#### What you are asked to do:
All of the data below is to be written out again exactly.

Data excerpts
*** Begin section ***

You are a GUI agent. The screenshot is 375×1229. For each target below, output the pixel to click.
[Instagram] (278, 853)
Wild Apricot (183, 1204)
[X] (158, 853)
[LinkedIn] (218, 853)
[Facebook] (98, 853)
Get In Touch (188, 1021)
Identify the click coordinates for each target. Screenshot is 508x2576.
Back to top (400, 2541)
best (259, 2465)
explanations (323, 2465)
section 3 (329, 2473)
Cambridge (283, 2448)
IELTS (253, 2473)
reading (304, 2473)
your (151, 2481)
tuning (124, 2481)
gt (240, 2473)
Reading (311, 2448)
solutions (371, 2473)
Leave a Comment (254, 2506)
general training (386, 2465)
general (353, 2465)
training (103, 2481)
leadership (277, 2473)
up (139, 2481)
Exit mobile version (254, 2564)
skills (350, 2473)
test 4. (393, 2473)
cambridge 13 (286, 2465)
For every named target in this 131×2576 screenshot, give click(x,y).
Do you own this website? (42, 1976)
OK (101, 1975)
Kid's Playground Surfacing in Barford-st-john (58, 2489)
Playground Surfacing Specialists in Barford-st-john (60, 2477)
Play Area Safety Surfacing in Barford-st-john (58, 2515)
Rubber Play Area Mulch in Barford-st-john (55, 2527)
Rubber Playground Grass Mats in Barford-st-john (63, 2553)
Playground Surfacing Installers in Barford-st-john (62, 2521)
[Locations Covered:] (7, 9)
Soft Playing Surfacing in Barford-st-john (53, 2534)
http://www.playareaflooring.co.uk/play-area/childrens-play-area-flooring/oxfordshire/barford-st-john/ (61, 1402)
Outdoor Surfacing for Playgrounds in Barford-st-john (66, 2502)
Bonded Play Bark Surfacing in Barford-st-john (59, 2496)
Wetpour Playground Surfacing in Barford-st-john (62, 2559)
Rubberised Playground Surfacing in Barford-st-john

*** End section ***

#### Solution to this exercise:
You are a GUI agent. The screenshot is 375×1229. For each target below, output the pixel to click.
[Instagram] (278, 853)
Wild Apricot (183, 1204)
[X] (158, 853)
[LinkedIn] (218, 853)
[Facebook] (98, 853)
Get In Touch (188, 1021)
Identify the click coordinates for each target. Screenshot is 508x2576.
Back to top (400, 2541)
best (259, 2465)
explanations (323, 2465)
section 3 (329, 2473)
Cambridge (283, 2448)
IELTS (253, 2473)
reading (304, 2473)
your (151, 2481)
tuning (124, 2481)
gt (240, 2473)
Reading (311, 2448)
solutions (371, 2473)
Leave a Comment (254, 2506)
general training (386, 2465)
general (353, 2465)
training (103, 2481)
leadership (277, 2473)
up (139, 2481)
Exit mobile version (254, 2564)
skills (350, 2473)
test 4. (393, 2473)
cambridge 13 (286, 2465)
For every named target in this 131×2576 screenshot, give click(x,y).
Do you own this website? (42, 1976)
OK (101, 1975)
Kid's Playground Surfacing in Barford-st-john (58, 2489)
Playground Surfacing Specialists in Barford-st-john (60, 2477)
Play Area Safety Surfacing in Barford-st-john (58, 2515)
Rubber Play Area Mulch in Barford-st-john (55, 2527)
Rubber Playground Grass Mats in Barford-st-john (63, 2553)
Playground Surfacing Installers in Barford-st-john (62, 2521)
[Locations Covered:] (7, 9)
Soft Playing Surfacing in Barford-st-john (53, 2534)
http://www.playareaflooring.co.uk/play-area/childrens-play-area-flooring/oxfordshire/barford-st-john/ (61, 1402)
Outdoor Surfacing for Playgrounds in Barford-st-john (66, 2502)
Bonded Play Bark Surfacing in Barford-st-john (59, 2496)
Wetpour Playground Surfacing in Barford-st-john (62, 2559)
Rubberised Playground Surfacing in Barford-st-john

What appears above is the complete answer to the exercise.